Harumph and bother: a post about Obama and ISIS

Looted museum in Baghdad circa 2003. We were the superglue.

One thing the Democratic activists love to crow about is how they’re not like conservatives who think that conservatism can never fail, it can only be failed.

And then there is the mess that is ISIS, the collapse of Iraq and Obama’s negligence of the country that lead us back to war.

Disclaimer: I am not a conservative, not a Republican and actually align myself with the left.  But for some peculiar reason that I can’t quite figure out, I have been the vocal outlier on this tiny asteroid in the blogosphereic Oort Belt.  There are a few like minded dust specks out here but the left seems to be dominated by people who screwed up in the most spectacular fashion in 2008 and yet still insist that they are the smartest, most peace loving, accomplished citizens ever.  Let’s just call them the left’s very serious people.

So, the left’s very serious people, LVSP for short, are wringing their hands about ISIS because when push came to shove, Obama did what most American presidents have done in the past.  He turned the FUD up to 11.  I’m glad I don’t have cable so I can safely ignore all of the hysterical arguments for war in Iraq again.  And let me make this clear, I was against the war in Iraq in 2003 because none of it sounded plausible to me.  Al Qaeda had the ability to strike the US in 45 minutes?  As if.  There was clear evidence of weapons of mass destruction?  Please.  What do you take me for?  I think we entered the hall of shame with Freedom Fries, though.  It was about that time that the US put the screws to raw milk cheeses from France, which was really uncalled for.

Smart people knew that there was no reason to go blow up Iraq.  It was just Dick Cheney’s wet dream.  He and his buddies wanted to cash in big on government military contracts and private oil contracts.  They raced into Baghdad, allowed the ruin of some of the most important archaeological sites in human history, destroyed the government and then set about playing some kind of right wing version of Monopoly.  Mission Accomplished indeed.

It’s no wonder that so many of us hated the Iraq War and all the damage it did to real human beings.  It was greedy, careless, ruthless, selfish, expensive and stupid.

OUR side would do it differently.  WE would get out of Iraq.  That was THE most important thing.  Because OUR side was for peace and prosperity and turning the other cheek and not making war or spending lots of money to blow things up.  And THAT’S why so many young, ideologically pure, left wing doves voted for Obama over the candidate with the lady parts.  Heck, it’s why Obama got a Nobel Peace Prize before he had even done anything.  (I’d still like to know what nefarious group nominated him.  They were clearly up to something.)

In any case, peace would rein, oops, sorry, was doin’ a Bush there, reign in Iraq and the people would cheer our exit and get back to their shawarma and all would be hunky dory.  Because that is what the left is all about, getting out of stupid wars because they are stupid.  And so it was.

And that’s where the left made it’s mistake.  As Dexter Filkins of the New Yorker has said in two Fresh Air interviews, here and here, Iraq is an artificial state.  The only way it stayed together after the fall of Saddam Hussein was by having an American presence there acting as an intermediary between all of the disparate groups.  The Sunnis have a persecution complex, the Shias are being helped by Iran and the Kurds, currently the only group in Iraq that has its sh&* together, just wants out.  Bummer about that whole landlocked Kurdistan thing.

In his interview on Fresh Air in June this year, Filkins reported that Obama lost interest in Iraq early and just wanted to pull Americans out.  The timing of the pull out, before the 2012 election year, seems to me to have been a way of pacifying the lefties and keeping them quiet, but I’m only making a guess based on past performance.  al-Maliki was getting pressure from Iran to get the US out of Iraq but he was hoping to negotiate some kind of deal with Obama for a residual presence.  But the White House wasn’t giving any guidance to the State Department.
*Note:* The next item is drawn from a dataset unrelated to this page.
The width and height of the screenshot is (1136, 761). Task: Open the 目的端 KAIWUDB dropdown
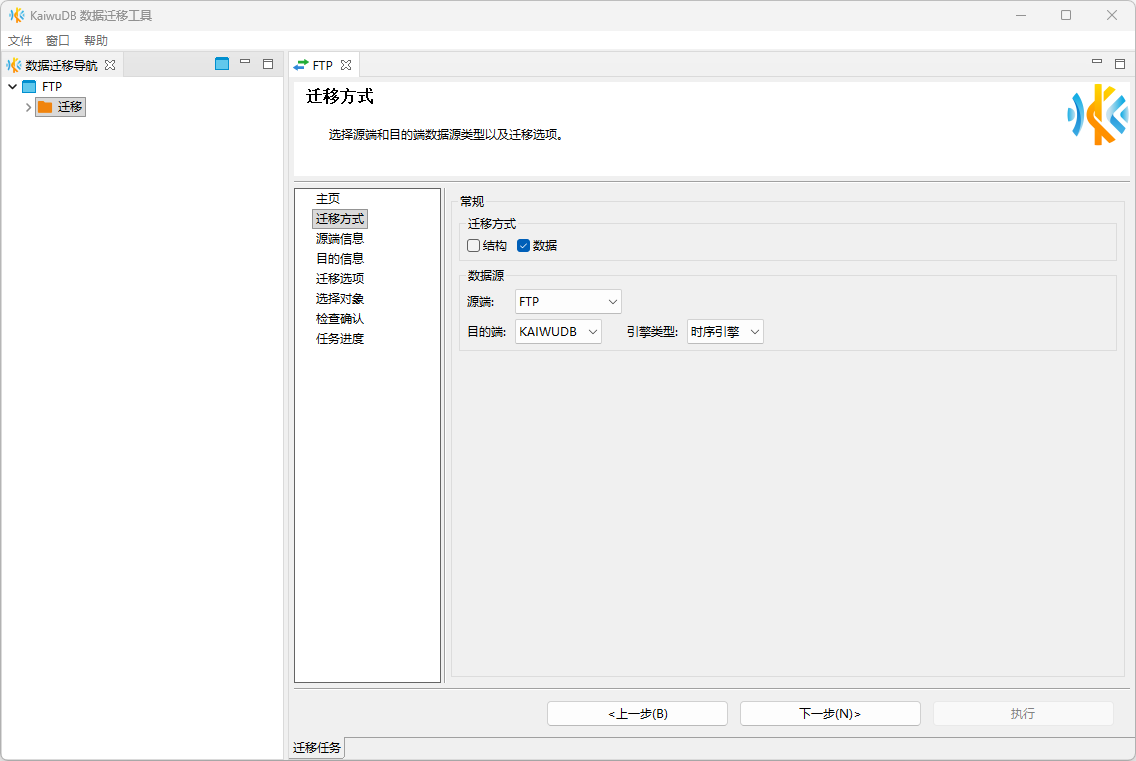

So, when the last troops pulled out, the American superglue that held the whole place together fell apart.

Now, I’m really sorry if the left’s very serious people, like Digby, didn’t see this coming.  Certainly, she’s smart enough to figure out what the fall out of the troop withdrawal would likely be.  But the left seems to be of the opinion that peace can never fail, it can only be failed.  All those Iraqis should have gotten along when we left.  It was in their own best interests.

More likely, peace needed to be a long term investment whether we liked it or not.  It’s not surprising that Obama had way too much on his plate to think this through properly.  But as I have observed before, Obama governs in campaign mode and his policies rarely have the deep thought and execution that is required from the most powerful man in the world.  Experience probably would have helped here but we didn’t elect the guy for his experience, did we?  No, we hired him because he was not like a powerful politician.

Too bad for us.  Believe me, it doesn’t give me any pleasure to keep pointing out what a disaster 2008 was.  No, indeed, the suffering here and abroad just never seems to end and we will come to regret our choices for generations to come.  You can make excuses for him and throw accusations around that the CIA is out to get him but it won’t change the fact that he’s directly responsible for the urgency of the situation in Iraq because he neglected this problem and the United States’ role in keeping the country together.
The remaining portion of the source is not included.